たまに「ゾノライトというのはアスベストですか?」というようなお電話をいただくのですが、正確に答えようとすると、ちょっと困るんですよね。
ゾノライトというのは建材の分類上、バーミキュライト(ひる石)吹き付け材のひとつ。
耐火や吸音の機能があり、天井や(まれに壁の)仕上材として2ミリ~4ミリ程度吹き付けあるいはコテ塗りされています。 -
ちなみに、ひる石とも呼ばれるバーミキュライトは園芸をやっている方ならよく御存知の物質で、焼成すると膨らんで「ひる」のような形になることからこの名前が付いています。
現在市販されているバーミキュライトはアスベストが含まれない南アフリカ産のもので安全なのですが、往時世界最大(シェア8割以上)のバーミキュライト産出鉱山であった米国モンタナ州のリビー鉱山から生産されたバーミキュライトは「不純物として」アスベストを含んでいました。
このリビー鉱山は多数の被害者を出し1990年に閉山しましたが、産出したバーミキュライトは耐火吹き付け材の「ゾノライト(Zonolite)」として世界的に有名な建材で、日本でも流通していました。 -
日本の建築図面に「ゾノライト」と書かれている場合は、一般名というより商品名であることが多いようです。
ゾノライトは、なぜか国交省など公的機関が出しているデータベースには未だに含まれていないのですが、1975年くらいまでバーミキュライト・オブ・ジャパン社より「ゾノライト吸音プラスター」という商品名で供給されていたようです。
この商品に含まれていたバーミキュライト(ひる石)にはそれ自体に不純物としてアスベストが含まれており、なおかつ、アスベストを少量加えて製造されていたということです。 -
まぎらわしいのは、ゾノトライト(Xonotlite)という物があり、こちらは日本インシュレーション社が昭和41年に開発した無石綿けい酸カルシウムのことで、環境対応型の人に優しい建材です。
使用目的も同じ耐火被覆だったりするので、間違いやすいですが、全く異なる物です。
最初の質問の答えになりますが、「それがもし、ゾノライトという商品名の建材であるなら、ゾノライトがアスベストであると言うより、その商品の中にアスベストが含まれている可能性は高い」となります。 -
こちらのほうは、公的機関のデータベースに掲載されています。
製造年によってアスベストの含有量が異なり最高24.4%、最低4.6%含まれています。
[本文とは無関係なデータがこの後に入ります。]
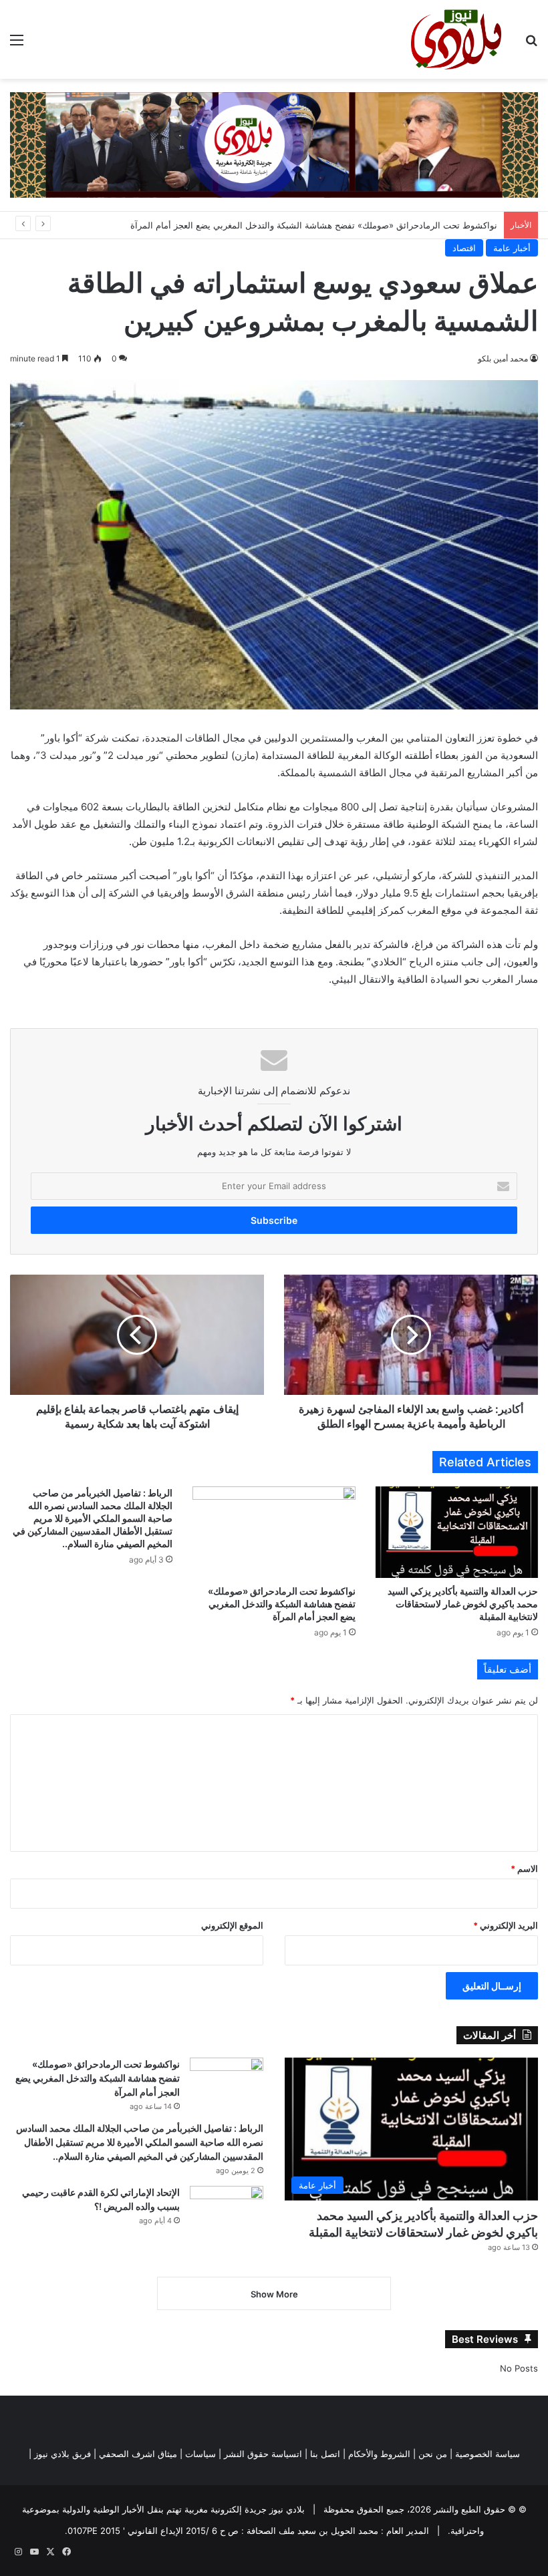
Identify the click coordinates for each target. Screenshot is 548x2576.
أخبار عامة (512, 248)
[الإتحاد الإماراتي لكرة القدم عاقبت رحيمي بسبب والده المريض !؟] (226, 2211)
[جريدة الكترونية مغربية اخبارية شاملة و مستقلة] (274, 144)
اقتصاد (464, 248)
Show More (274, 2294)
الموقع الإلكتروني (232, 1925)
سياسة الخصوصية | (485, 2453)
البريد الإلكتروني (505, 1925)
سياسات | (198, 2453)
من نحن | (430, 2453)
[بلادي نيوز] (456, 39)
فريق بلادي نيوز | (60, 2453)
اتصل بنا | (322, 2453)
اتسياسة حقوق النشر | (260, 2453)
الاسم (524, 1868)
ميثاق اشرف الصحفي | (135, 2453)
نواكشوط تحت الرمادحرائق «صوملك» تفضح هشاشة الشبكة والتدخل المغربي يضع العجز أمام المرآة (313, 225)
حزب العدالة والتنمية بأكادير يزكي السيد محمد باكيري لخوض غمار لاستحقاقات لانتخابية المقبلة (463, 1603)
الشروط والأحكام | (376, 2453)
平成元年(1989年)に無石綿化され、平成7年(1995年)までの約7年間、アスベストを全く含まないミクライトも製造されました。
このミクライトも「ミクライト質石灰岩」という物があり、(もちろん全くの別物)まぎらわしい点でも共通してますね。
なかなかバーミキュライト吹き付け材についてまとめてある文章が無いものですから、僭越ながら私などが書き記してみました。
ではでは
P.S.ゾノライトやミクライトのアスベスト含有調査はおまかせを!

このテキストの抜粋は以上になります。